_Exercise_: Among the entries, find the lines with the string "blot" and report them.

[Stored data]
● ● ● ●

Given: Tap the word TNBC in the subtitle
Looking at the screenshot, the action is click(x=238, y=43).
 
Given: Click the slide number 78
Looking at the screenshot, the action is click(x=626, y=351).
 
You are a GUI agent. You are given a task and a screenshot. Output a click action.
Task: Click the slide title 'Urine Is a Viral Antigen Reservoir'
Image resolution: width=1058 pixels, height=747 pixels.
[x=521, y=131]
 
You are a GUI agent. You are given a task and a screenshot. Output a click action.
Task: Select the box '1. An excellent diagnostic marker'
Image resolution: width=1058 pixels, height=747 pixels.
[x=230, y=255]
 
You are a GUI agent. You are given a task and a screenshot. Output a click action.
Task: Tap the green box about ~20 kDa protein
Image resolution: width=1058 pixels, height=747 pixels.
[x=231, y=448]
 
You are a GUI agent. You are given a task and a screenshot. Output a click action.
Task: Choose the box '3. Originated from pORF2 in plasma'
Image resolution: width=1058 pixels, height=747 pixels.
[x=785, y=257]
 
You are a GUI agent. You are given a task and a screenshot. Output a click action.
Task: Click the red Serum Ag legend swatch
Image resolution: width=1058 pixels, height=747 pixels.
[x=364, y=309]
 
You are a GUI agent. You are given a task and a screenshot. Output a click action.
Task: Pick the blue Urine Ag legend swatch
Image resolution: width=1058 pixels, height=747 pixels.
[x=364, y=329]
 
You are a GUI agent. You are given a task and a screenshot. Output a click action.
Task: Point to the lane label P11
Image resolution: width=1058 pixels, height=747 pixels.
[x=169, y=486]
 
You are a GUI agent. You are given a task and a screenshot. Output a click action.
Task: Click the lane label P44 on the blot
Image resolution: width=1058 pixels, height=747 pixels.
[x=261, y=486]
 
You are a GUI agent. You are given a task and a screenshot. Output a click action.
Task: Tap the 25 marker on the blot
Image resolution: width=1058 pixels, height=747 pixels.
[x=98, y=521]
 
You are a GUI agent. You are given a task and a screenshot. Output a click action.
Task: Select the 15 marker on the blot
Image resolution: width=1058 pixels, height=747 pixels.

● ● ● ●

_Finished task_:
Task: Click the lane label P44 on the blot
Task: Tap the 25 marker on the blot
Task: Select the 15 marker on the blot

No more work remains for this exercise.